**Goal of the exercise:** Could you update the listing below by changing every "Locate an element on the screen." to "Find this element on the screen." and leaving everything else untouched?

**Data for the task:**
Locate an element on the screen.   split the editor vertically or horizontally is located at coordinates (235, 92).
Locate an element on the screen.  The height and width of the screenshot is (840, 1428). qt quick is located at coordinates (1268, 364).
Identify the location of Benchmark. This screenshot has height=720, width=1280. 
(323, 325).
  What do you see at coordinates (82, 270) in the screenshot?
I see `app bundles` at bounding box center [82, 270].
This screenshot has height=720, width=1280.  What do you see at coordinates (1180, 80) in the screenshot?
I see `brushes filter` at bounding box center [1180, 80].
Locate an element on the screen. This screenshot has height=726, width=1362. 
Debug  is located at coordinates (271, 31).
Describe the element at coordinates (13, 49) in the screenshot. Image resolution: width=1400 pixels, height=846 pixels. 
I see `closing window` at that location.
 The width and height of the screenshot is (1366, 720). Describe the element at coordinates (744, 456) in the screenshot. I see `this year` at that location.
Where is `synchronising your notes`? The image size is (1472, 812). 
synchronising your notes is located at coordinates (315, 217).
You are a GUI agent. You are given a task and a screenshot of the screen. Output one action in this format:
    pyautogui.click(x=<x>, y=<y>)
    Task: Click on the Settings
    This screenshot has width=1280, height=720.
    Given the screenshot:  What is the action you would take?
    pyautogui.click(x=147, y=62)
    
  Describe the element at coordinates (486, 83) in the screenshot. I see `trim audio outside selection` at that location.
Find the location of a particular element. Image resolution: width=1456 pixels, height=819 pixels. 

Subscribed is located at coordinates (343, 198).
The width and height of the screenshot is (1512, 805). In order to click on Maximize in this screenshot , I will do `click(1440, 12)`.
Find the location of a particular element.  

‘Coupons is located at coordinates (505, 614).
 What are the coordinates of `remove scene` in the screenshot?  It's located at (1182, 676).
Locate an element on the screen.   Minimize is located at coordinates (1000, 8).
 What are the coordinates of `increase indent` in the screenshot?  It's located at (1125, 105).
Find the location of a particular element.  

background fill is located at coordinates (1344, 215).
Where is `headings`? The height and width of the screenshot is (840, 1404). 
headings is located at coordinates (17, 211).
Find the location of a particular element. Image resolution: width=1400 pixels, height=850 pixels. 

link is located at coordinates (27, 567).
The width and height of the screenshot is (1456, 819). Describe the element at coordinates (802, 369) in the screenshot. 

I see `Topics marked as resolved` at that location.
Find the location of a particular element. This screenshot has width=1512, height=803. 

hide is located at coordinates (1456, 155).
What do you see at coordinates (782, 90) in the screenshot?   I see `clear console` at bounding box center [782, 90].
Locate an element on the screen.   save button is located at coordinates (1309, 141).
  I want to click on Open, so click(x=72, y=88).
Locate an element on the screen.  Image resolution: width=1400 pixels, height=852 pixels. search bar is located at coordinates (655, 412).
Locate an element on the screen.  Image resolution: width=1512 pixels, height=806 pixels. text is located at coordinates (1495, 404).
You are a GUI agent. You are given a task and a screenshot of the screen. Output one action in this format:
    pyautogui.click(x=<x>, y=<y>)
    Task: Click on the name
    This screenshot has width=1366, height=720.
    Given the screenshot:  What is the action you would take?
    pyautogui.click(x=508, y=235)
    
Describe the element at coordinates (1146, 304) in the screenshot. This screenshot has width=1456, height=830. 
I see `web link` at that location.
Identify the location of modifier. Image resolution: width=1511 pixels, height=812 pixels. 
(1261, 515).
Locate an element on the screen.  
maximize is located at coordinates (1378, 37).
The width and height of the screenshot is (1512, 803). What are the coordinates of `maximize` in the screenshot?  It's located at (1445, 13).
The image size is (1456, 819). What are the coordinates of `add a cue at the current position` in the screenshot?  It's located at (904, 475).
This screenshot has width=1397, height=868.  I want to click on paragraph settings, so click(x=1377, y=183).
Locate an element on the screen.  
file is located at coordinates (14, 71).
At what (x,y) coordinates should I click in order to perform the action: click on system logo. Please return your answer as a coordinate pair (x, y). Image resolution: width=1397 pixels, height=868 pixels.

**Complete answer:**
Find this element on the screen.   split the editor vertically or horizontally is located at coordinates (235, 92).
Find this element on the screen.  The height and width of the screenshot is (840, 1428). qt quick is located at coordinates (1268, 364).
Identify the location of Benchmark. This screenshot has height=720, width=1280. 
(323, 325).
  What do you see at coordinates (82, 270) in the screenshot?
I see `app bundles` at bounding box center [82, 270].
This screenshot has height=720, width=1280.  What do you see at coordinates (1180, 80) in the screenshot?
I see `brushes filter` at bounding box center [1180, 80].
Find this element on the screen. This screenshot has height=726, width=1362. 
Debug  is located at coordinates (271, 31).
Describe the element at coordinates (13, 49) in the screenshot. Image resolution: width=1400 pixels, height=846 pixels. 
I see `closing window` at that location.
 The width and height of the screenshot is (1366, 720). Describe the element at coordinates (744, 456) in the screenshot. I see `this year` at that location.
Where is `synchronising your notes`? The image size is (1472, 812). 
synchronising your notes is located at coordinates (315, 217).
You are a GUI agent. You are given a task and a screenshot of the screen. Output one action in this format:
    pyautogui.click(x=<x>, y=<y>)
    Task: Click on the Settings
    This screenshot has width=1280, height=720.
    Given the screenshot:  What is the action you would take?
    pyautogui.click(x=147, y=62)
    
  Describe the element at coordinates (486, 83) in the screenshot. I see `trim audio outside selection` at that location.
Find the location of a particular element. Image resolution: width=1456 pixels, height=819 pixels. 

Subscribed is located at coordinates (343, 198).
The width and height of the screenshot is (1512, 805). In order to click on Maximize in this screenshot , I will do `click(1440, 12)`.
Find the location of a particular element.  

‘Coupons is located at coordinates (505, 614).
 What are the coordinates of `remove scene` in the screenshot?  It's located at (1182, 676).
Find this element on the screen.   Minimize is located at coordinates (1000, 8).
 What are the coordinates of `increase indent` in the screenshot?  It's located at (1125, 105).
Find the location of a particular element.  

background fill is located at coordinates (1344, 215).
Where is `headings`? The height and width of the screenshot is (840, 1404). 
headings is located at coordinates (17, 211).
Find the location of a particular element. Image resolution: width=1400 pixels, height=850 pixels. 

link is located at coordinates (27, 567).
The width and height of the screenshot is (1456, 819). Describe the element at coordinates (802, 369) in the screenshot. 

I see `Topics marked as resolved` at that location.
Find the location of a particular element. This screenshot has width=1512, height=803. 

hide is located at coordinates (1456, 155).
What do you see at coordinates (782, 90) in the screenshot?   I see `clear console` at bounding box center [782, 90].
Find this element on the screen.   save button is located at coordinates (1309, 141).
  I want to click on Open, so click(x=72, y=88).
Find this element on the screen.  Image resolution: width=1400 pixels, height=852 pixels. search bar is located at coordinates (655, 412).
Find this element on the screen.  Image resolution: width=1512 pixels, height=806 pixels. text is located at coordinates (1495, 404).
You are a GUI agent. You are given a task and a screenshot of the screen. Output one action in this format:
    pyautogui.click(x=<x>, y=<y>)
    Task: Click on the name
    This screenshot has width=1366, height=720.
    Given the screenshot:  What is the action you would take?
    pyautogui.click(x=508, y=235)
    
Describe the element at coordinates (1146, 304) in the screenshot. This screenshot has width=1456, height=830. 
I see `web link` at that location.
Identify the location of modifier. Image resolution: width=1511 pixels, height=812 pixels. 
(1261, 515).
Find this element on the screen.  
maximize is located at coordinates (1378, 37).
The width and height of the screenshot is (1512, 803). What are the coordinates of `maximize` in the screenshot?  It's located at (1445, 13).
The image size is (1456, 819). What are the coordinates of `add a cue at the current position` in the screenshot?  It's located at (904, 475).
This screenshot has width=1397, height=868.  I want to click on paragraph settings, so click(x=1377, y=183).
Find this element on the screen.  
file is located at coordinates (14, 71).
At what (x,y) coordinates should I click in order to perform the action: click on system logo. Please return your answer as a coordinate pair (x, y). Image resolution: width=1397 pixels, height=868 pixels.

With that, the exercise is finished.